La ruta que el taxista tomó una vez que estuvimos en Manhattan no la recuerdo con demasiada exactitud. Debimos ir por la autopista que discurre junto al Hudson, porque llegamos bastante rápidamente al edificio en que vivía mi amigo. Después de un malentendido acerca de la propina, imputable a mi inexperiencia (todavía hoy me cuesta multiplicar todo por uno coma quince) y saldado con un exabrupto por parte del taxista y una excusa insolvente por la mía, me quedé con mi maleta ante el portal. Era una casa mediana para Nueva York, de unos veinte pisos, con marquesina a la entrada y conserje uniformado. Raúl me había dicho que pronunciara su apellido vasco de la forma más americana posible, porque sólo así cabía alguna probabilidad de que me comprendiesen. Hice mis mejores esfuerzos, pero hube de intentarlo tres veces antes de que el conserje cayera en la cuenta, me informara de que mi amigo no estaba en casa y me entregara la llave que le había dejado para mí.

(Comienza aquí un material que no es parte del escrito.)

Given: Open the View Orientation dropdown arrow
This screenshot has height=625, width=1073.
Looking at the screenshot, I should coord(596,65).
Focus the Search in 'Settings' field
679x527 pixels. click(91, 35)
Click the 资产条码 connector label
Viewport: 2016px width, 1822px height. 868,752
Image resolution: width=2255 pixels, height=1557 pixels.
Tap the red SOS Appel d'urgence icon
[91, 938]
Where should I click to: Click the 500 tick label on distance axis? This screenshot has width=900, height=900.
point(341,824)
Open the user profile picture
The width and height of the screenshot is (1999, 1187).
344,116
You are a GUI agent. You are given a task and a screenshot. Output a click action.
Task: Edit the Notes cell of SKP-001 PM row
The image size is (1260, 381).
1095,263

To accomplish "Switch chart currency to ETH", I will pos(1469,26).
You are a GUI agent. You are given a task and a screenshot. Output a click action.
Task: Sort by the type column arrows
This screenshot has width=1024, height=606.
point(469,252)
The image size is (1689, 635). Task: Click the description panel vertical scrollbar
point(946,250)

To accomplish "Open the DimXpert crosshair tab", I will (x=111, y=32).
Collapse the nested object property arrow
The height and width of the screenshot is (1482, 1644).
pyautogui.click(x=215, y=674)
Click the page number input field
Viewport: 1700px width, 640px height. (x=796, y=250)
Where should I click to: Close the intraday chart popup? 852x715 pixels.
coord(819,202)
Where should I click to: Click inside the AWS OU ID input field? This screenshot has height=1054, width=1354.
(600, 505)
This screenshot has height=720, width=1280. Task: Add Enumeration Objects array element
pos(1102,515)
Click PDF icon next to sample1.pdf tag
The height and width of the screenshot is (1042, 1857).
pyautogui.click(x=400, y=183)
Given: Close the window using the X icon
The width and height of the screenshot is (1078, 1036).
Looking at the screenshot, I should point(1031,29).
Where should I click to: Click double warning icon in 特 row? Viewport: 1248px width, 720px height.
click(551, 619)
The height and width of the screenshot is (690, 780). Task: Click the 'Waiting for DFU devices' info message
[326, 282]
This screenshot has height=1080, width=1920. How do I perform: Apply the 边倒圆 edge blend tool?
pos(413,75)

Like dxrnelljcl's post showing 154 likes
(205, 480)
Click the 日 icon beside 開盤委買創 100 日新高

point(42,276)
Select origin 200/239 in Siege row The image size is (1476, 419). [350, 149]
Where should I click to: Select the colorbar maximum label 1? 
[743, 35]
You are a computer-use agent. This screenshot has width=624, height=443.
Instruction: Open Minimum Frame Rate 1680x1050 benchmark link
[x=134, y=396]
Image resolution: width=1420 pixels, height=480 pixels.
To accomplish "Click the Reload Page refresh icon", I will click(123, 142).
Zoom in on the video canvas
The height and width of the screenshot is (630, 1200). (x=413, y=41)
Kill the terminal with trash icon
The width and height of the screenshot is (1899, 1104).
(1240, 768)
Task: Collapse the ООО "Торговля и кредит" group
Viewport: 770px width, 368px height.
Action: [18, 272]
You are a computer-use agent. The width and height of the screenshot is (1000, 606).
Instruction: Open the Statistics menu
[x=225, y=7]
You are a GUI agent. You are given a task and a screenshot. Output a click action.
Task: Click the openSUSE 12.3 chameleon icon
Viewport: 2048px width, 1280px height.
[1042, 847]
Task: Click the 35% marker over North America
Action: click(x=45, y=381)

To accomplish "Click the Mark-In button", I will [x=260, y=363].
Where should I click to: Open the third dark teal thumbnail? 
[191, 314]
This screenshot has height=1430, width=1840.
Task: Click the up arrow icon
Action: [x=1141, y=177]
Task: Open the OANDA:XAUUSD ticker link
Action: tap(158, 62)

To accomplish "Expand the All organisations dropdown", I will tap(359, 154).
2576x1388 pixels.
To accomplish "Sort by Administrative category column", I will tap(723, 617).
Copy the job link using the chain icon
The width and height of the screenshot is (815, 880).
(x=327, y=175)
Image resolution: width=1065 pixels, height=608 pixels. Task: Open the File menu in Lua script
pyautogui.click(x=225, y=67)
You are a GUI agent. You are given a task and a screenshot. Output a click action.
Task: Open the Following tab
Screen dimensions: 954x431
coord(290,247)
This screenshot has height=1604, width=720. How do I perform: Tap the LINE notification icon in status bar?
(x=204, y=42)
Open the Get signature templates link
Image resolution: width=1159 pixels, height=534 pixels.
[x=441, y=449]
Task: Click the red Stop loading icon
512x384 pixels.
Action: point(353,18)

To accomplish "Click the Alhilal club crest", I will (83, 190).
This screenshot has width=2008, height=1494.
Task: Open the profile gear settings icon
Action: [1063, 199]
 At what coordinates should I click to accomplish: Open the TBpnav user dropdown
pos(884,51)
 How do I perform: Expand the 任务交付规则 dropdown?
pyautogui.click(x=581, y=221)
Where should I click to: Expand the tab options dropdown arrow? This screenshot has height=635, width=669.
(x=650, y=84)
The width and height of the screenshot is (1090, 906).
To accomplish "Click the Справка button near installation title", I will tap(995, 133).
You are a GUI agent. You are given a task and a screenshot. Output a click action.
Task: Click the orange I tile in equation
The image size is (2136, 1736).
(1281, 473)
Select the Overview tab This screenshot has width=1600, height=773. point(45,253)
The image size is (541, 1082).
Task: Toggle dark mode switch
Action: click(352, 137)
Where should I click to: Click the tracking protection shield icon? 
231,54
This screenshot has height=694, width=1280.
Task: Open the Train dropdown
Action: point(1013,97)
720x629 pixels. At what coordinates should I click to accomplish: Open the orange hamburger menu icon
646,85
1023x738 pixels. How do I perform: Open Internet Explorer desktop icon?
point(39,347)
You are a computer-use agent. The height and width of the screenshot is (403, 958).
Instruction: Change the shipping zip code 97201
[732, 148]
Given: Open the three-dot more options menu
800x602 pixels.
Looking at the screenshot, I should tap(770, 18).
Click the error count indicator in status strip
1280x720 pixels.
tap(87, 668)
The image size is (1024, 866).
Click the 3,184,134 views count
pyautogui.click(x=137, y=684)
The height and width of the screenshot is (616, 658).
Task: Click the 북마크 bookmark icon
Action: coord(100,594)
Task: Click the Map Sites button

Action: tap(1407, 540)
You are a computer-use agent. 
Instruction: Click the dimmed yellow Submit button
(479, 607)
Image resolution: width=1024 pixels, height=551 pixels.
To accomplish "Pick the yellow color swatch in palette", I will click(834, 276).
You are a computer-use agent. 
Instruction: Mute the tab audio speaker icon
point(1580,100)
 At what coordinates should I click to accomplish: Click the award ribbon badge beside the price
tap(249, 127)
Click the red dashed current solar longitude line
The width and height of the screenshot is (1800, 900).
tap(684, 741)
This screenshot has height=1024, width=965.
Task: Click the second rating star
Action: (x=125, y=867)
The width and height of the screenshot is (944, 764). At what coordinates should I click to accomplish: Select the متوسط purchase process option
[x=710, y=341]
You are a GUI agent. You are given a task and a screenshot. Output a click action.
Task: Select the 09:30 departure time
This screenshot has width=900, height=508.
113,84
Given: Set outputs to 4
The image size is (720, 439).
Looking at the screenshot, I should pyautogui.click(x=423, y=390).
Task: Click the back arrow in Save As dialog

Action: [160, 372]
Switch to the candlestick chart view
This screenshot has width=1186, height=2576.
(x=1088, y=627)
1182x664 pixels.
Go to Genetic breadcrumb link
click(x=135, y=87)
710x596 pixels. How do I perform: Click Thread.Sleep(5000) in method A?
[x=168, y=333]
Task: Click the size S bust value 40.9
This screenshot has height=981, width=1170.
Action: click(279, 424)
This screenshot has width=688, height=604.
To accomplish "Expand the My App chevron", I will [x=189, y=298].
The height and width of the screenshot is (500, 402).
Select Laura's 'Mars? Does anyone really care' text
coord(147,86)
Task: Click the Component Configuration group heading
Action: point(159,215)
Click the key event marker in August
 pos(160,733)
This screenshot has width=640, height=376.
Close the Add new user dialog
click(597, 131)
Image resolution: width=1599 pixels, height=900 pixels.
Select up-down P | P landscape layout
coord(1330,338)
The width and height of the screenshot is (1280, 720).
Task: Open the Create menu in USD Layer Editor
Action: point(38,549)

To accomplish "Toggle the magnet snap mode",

Raúl vivía en un piso 18. Desde su ventana, al otro lado del río, se veía Nueva Jersey, un monótono horizonte de edificaciones adonde se va a vivir la gente que no puede pagar ni los precios inmobiliarios ni los impuestos de Nueva York. Si uno se asomaba se atisbaba a lo lejos la desembocadura. Mientras aguardaba a mi amigo, traté de hacerme al calor sofocante y a la pequeñez del apartamento. Dejé la ventana abierta de par en par, aunque del exterior entraba ruido y ningún frescor. Lentamente, el sol se puso más allá de Nueva Jersey. Descubrí que Raúl tenía un equipo de alta fidelidad y lo puse en marcha. En la bandeja resultó haber un disco de Astor Piazzolla, cuyos tangos empezaron a sonar, quejumbrosos y sutiles. Era una música melancólica y hube de pensar, inevitablemente, que más allá de aquel atardecer, porque la tierra es redonda, estaba Madrid, donde ya casi todos dormían.